*Record set:*
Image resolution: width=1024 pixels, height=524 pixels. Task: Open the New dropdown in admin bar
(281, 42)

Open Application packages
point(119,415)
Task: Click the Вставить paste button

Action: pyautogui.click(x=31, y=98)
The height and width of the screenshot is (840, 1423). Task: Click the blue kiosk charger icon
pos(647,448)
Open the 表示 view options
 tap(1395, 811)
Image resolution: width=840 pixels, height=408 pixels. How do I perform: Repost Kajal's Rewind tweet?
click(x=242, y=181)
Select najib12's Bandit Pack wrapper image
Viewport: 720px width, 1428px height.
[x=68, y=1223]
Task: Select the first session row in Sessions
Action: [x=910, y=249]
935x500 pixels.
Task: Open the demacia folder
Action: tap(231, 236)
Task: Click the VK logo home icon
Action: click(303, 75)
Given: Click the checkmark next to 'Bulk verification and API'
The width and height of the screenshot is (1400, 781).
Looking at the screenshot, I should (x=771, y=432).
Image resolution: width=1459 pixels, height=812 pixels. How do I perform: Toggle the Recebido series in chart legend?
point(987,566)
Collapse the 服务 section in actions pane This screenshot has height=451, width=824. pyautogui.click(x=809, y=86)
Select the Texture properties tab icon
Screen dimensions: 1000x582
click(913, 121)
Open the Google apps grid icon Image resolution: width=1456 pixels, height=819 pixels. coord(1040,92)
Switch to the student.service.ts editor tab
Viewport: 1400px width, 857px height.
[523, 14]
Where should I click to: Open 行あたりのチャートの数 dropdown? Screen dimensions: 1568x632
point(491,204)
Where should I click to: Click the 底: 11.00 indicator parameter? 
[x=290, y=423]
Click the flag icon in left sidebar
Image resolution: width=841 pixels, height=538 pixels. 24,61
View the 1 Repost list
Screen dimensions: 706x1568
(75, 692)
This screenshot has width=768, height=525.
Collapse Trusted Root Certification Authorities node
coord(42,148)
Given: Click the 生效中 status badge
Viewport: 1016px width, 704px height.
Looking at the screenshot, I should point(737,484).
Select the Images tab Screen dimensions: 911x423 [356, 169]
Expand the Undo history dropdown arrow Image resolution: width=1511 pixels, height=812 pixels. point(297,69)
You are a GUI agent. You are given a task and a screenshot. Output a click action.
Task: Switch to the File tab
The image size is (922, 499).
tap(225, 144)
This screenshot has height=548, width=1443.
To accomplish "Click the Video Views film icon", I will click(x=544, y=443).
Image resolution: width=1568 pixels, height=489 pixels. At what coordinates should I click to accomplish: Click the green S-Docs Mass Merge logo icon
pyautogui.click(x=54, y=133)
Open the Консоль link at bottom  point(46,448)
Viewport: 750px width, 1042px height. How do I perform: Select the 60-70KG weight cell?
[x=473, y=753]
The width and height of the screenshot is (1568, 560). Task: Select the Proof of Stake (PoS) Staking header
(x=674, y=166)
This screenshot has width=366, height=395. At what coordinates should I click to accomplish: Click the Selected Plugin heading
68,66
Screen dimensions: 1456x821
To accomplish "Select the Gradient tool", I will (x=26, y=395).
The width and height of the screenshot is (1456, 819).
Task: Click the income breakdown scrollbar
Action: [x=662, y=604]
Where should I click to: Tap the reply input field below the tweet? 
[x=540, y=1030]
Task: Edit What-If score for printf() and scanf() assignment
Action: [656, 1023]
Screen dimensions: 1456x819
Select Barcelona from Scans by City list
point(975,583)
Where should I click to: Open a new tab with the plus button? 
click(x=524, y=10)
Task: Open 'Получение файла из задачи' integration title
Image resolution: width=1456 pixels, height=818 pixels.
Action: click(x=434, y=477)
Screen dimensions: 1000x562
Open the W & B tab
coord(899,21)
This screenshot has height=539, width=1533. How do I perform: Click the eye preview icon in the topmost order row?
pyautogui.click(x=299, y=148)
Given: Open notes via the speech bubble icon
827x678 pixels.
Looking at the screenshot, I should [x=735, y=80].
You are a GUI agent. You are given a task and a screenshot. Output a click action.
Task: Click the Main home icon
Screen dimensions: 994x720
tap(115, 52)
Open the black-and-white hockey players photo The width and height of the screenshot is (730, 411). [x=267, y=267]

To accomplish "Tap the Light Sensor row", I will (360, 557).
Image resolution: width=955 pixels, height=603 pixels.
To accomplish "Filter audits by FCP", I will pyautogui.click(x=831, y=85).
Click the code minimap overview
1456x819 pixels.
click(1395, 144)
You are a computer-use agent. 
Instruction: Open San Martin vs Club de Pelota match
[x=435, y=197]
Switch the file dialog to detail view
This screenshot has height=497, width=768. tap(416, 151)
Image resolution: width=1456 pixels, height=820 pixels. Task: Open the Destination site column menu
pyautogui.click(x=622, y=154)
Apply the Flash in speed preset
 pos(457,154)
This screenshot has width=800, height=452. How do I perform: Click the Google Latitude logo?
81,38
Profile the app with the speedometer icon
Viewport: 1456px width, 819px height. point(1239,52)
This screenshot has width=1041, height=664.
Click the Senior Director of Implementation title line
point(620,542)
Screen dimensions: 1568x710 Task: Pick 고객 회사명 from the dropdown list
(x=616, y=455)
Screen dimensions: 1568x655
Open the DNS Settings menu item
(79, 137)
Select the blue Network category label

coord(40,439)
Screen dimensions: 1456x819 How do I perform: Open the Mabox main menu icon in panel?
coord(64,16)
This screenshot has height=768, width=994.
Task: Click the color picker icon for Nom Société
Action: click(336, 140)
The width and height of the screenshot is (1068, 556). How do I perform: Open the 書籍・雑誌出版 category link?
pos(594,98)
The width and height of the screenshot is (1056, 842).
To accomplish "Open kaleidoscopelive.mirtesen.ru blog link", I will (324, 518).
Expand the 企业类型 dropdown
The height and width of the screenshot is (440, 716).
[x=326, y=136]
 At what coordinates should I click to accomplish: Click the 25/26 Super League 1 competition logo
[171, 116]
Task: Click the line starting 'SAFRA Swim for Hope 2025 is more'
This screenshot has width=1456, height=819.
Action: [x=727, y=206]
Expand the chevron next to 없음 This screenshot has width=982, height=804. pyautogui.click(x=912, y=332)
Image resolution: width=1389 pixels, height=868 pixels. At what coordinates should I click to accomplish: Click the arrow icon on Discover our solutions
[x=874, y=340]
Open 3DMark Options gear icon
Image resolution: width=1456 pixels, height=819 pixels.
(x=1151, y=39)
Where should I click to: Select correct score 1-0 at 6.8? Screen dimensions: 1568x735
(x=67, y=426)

*Direction:*
Copy the lines above, starting at the line that contains "Select the Images" and ending with the line that contains "tap(225, 144)", including both of those lines.

*Result of the exercise:*
Select the Images tab Screen dimensions: 911x423 [356, 169]
Expand the Undo history dropdown arrow Image resolution: width=1511 pixels, height=812 pixels. point(297,69)
You are a GUI agent. You are given a task and a screenshot. Output a click action.
Task: Switch to the File tab
The image size is (922, 499).
tap(225, 144)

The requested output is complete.